Some data:
— Start —

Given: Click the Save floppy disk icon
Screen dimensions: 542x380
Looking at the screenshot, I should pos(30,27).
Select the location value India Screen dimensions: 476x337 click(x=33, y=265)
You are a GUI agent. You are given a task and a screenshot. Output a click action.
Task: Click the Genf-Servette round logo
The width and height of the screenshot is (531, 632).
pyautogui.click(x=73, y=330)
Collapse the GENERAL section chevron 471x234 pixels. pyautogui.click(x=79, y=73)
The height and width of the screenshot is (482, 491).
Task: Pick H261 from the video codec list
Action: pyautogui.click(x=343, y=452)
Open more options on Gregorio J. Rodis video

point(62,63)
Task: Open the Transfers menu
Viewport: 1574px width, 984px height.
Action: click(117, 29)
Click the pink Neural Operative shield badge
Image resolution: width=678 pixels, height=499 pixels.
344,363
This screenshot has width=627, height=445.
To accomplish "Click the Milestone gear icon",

— End —
— Start —

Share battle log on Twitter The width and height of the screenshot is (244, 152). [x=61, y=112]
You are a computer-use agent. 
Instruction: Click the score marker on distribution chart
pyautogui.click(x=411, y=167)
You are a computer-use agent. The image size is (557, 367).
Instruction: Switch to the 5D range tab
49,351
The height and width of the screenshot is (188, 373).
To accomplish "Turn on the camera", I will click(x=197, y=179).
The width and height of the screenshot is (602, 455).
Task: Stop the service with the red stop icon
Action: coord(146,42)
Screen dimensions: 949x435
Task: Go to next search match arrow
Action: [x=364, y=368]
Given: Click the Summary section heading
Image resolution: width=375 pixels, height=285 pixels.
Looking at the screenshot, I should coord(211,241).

— End —

◆ **Objective**:
Reproduce the data between the lines holding "Given: Click the Save floppy disk icon" and "the Milestone gear", inclusive, substituting "Display size" for "Screen dimensions" and leaving everything else unchanged.

◆ **Complete response**:
Given: Click the Save floppy disk icon
Display size: 542x380
Looking at the screenshot, I should pos(30,27).
Select the location value India Display size: 476x337 click(x=33, y=265)
You are a GUI agent. You are given a task and a screenshot. Output a click action.
Task: Click the Genf-Servette round logo
The width and height of the screenshot is (531, 632).
pyautogui.click(x=73, y=330)
Collapse the GENERAL section chevron 471x234 pixels. pyautogui.click(x=79, y=73)
The height and width of the screenshot is (482, 491).
Task: Pick H261 from the video codec list
Action: pyautogui.click(x=343, y=452)
Open more options on Gregorio J. Rodis video

point(62,63)
Task: Open the Transfers menu
Viewport: 1574px width, 984px height.
Action: click(117, 29)
Click the pink Neural Operative shield badge
Image resolution: width=678 pixels, height=499 pixels.
344,363
This screenshot has width=627, height=445.
To accomplish "Click the Milestone gear icon",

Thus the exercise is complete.